Kicking off with mentions of the struggles between the faith and the province's equity and inclusiveness policy of the past year, Kokoski goes back to the 1960s, Vatican II and the decisions of that decade to move the Catholic instruction of pupils from the ordained to the laity.
Decades of replacing priests and nuns with lay teachers has left most of our Catholic schools in a catastrophic state. The students that graduate from them are, with few exceptions, agnostics, moral relativists and, at best, cafeteria Catholics.Rather than a call to arms to the faithful to strengthen the Catholic school system in a manner that makes the faith more malleable to the social-justice, equity and inclusive characteristics of our society in 2011, this column will likely have people running the other way. It could fuel the call to simply sever the faith from public funding and move to a single publicly funded school system-- such as has already been done in Quebec and Newfoundland and Labrador (provinces with a much stronger and larger Catholic tradition than Ontario as a whole).
How can this be undone and corrected? Though our bishops may not be in a legal position to exercise control over our schools, they certainly retain the right to freely force the faithful (via penal sanctions) to submit to church teaching.
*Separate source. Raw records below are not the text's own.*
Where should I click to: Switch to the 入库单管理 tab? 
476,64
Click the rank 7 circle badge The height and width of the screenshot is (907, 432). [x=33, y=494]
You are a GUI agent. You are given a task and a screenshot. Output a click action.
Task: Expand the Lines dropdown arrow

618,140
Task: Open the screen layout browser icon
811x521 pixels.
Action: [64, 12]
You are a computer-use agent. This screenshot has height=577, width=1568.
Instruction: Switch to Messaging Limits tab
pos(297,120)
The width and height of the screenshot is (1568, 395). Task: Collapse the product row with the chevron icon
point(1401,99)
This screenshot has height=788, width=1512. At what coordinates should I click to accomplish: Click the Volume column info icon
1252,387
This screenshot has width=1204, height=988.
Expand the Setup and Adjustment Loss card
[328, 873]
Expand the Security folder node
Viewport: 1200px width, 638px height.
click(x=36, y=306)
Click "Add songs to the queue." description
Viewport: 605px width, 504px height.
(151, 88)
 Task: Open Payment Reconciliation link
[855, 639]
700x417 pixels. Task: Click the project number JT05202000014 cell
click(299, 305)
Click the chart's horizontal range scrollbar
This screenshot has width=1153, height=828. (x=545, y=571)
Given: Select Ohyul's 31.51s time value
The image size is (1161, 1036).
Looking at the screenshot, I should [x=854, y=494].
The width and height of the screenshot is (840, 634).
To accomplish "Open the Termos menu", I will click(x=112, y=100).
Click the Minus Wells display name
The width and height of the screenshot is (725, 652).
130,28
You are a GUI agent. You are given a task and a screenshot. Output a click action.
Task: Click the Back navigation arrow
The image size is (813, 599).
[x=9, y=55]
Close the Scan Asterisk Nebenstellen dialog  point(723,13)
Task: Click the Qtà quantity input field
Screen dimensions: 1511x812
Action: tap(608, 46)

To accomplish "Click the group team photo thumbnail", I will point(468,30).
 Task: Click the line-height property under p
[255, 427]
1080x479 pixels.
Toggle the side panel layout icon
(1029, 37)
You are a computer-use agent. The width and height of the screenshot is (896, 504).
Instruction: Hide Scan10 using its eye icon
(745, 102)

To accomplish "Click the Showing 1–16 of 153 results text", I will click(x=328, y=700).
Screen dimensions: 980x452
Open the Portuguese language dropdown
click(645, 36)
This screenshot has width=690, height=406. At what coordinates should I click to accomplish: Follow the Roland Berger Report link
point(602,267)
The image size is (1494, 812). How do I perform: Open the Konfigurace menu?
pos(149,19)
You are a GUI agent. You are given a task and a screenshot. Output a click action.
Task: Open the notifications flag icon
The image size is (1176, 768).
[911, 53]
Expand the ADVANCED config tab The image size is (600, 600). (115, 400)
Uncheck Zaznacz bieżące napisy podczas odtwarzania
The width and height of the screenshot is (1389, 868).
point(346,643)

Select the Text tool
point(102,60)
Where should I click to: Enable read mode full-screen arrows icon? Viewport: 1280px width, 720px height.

This right, in fact, was mandated at Vatican II in the doctrinal document Lumen Gentium.
Unfortunately, while this would greatly help matters, our bishops have consistently demonstrated a reluctance to exercise this singular authority, especially where it concerns Catholic politicians who support homosexuality and abortion. Why? They think that once in power these politicians will somehow have an epiphany and reverse their creed. But in never happens. Still, our bishops continue to believe in this policy of “compromise” as a means of conquering the world.
The church's challenges don't start in Catholic schools and taking a harder line on upholding the faith in these schools won't be what begins restoring the faith where it's lost itself. The church's salvation lies in its ties to the community and family -- which includes schooling but shouldn't be led by it. Some of the strongest Christian faiths that are growing aren't built on a school system, they're built on a strong community.
It also makes one argument increasingly more compelling. If the Catholic school system cannot or will not adequately implement provincial policy and this becomes a critical issue for the government, the solution is simple. Follow provincial policies and get funded, or run your school system the way you want, but without public funding.